(Part of a data file)
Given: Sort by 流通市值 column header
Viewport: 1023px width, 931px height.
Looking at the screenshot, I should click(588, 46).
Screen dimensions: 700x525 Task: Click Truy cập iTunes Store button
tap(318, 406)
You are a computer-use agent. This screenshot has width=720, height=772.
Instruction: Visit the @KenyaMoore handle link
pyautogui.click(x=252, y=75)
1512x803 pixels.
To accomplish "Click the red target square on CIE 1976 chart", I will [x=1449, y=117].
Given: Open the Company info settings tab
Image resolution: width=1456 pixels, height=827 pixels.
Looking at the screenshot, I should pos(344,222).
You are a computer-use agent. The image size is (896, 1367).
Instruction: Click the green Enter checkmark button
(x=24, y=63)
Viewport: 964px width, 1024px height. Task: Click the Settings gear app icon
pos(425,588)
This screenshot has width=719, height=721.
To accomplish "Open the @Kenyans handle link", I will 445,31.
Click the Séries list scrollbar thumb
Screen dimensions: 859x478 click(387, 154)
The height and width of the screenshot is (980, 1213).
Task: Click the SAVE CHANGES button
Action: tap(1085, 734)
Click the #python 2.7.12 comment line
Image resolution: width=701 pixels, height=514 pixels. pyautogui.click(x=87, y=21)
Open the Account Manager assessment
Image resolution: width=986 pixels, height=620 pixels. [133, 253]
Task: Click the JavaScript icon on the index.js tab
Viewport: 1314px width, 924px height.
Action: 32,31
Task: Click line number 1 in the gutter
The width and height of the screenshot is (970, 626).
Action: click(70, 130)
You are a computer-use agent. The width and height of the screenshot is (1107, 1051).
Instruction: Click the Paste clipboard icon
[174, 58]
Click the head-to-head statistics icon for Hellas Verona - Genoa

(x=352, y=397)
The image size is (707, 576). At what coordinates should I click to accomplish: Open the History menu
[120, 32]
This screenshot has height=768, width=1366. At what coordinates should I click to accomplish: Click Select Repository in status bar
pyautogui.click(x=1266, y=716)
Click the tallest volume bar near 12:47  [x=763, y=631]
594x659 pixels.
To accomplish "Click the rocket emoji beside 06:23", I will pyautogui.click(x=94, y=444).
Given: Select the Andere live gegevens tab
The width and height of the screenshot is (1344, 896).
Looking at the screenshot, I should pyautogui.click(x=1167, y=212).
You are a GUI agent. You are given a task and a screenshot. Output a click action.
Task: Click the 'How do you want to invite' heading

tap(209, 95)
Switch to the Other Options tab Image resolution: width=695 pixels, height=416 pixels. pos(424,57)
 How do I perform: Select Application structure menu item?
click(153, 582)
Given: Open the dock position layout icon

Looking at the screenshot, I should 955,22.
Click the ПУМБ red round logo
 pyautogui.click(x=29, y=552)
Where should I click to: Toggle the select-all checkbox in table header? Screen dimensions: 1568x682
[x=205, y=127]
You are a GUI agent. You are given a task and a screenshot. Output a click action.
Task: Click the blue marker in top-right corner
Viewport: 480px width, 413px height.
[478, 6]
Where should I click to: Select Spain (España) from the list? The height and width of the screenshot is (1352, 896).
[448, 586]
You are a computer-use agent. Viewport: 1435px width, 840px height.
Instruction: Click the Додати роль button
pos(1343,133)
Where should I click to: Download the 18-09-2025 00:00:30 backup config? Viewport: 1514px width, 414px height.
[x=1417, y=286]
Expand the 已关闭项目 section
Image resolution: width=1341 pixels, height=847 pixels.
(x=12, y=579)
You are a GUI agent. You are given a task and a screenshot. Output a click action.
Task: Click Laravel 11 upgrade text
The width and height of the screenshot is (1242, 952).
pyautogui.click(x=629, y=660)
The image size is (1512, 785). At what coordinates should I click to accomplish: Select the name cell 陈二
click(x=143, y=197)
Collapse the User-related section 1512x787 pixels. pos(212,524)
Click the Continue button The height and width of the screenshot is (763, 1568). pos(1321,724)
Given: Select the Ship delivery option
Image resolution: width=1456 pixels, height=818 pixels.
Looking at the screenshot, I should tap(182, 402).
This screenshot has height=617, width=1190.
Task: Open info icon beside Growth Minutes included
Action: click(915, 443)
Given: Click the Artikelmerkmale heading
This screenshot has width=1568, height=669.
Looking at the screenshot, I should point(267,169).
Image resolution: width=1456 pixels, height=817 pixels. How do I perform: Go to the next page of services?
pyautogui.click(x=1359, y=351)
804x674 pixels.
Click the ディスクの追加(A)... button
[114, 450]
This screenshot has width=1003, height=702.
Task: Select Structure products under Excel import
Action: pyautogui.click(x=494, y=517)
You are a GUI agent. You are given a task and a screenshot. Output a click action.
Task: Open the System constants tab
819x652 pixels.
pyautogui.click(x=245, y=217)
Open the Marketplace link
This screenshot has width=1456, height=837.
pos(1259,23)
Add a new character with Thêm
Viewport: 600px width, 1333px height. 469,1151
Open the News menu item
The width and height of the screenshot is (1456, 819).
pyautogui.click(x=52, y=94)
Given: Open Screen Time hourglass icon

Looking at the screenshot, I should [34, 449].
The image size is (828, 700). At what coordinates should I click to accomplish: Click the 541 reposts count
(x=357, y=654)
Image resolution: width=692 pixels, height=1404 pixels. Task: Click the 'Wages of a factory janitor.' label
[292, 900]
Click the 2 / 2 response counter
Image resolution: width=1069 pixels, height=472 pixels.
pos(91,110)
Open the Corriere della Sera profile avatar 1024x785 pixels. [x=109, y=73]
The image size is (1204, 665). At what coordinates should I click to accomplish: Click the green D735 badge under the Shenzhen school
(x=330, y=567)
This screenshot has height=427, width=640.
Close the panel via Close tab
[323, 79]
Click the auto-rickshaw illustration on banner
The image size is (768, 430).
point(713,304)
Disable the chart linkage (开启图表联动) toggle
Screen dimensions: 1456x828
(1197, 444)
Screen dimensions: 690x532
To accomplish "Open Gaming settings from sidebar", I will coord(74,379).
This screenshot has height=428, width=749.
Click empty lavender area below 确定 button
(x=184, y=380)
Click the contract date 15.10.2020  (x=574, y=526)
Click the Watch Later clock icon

### Problem to solve
Copy the rows from the line containing "How do I perform: Select" through the line containing "Click the Continue", and swap each "Viewport" for "Window" while leaving everything else unchanged.

### Finished task
 How do I perform: Select Application structure menu item?
click(153, 582)
Given: Open the dock position layout icon

Looking at the screenshot, I should 955,22.
Click the ПУМБ red round logo
 pyautogui.click(x=29, y=552)
Where should I click to: Toggle the select-all checkbox in table header? Screen dimensions: 1568x682
[x=205, y=127]
You are a GUI agent. You are given a task and a screenshot. Output a click action.
Task: Click the blue marker in top-right corner
Window: 480px width, 413px height.
[478, 6]
Where should I click to: Select Spain (España) from the list? The height and width of the screenshot is (1352, 896).
[448, 586]
You are a computer-use agent. Window: 1435px width, 840px height.
Instruction: Click the Додати роль button
pos(1343,133)
Where should I click to: Download the 18-09-2025 00:00:30 backup config? Window: 1514px width, 414px height.
[x=1417, y=286]
Expand the 已关闭项目 section
Image resolution: width=1341 pixels, height=847 pixels.
(x=12, y=579)
You are a GUI agent. You are given a task and a screenshot. Output a click action.
Task: Click Laravel 11 upgrade text
The width and height of the screenshot is (1242, 952).
pyautogui.click(x=629, y=660)
The image size is (1512, 785). At what coordinates should I click to accomplish: Select the name cell 陈二
click(x=143, y=197)
Collapse the User-related section 1512x787 pixels. pos(212,524)
Click the Continue button The height and width of the screenshot is (763, 1568). pos(1321,724)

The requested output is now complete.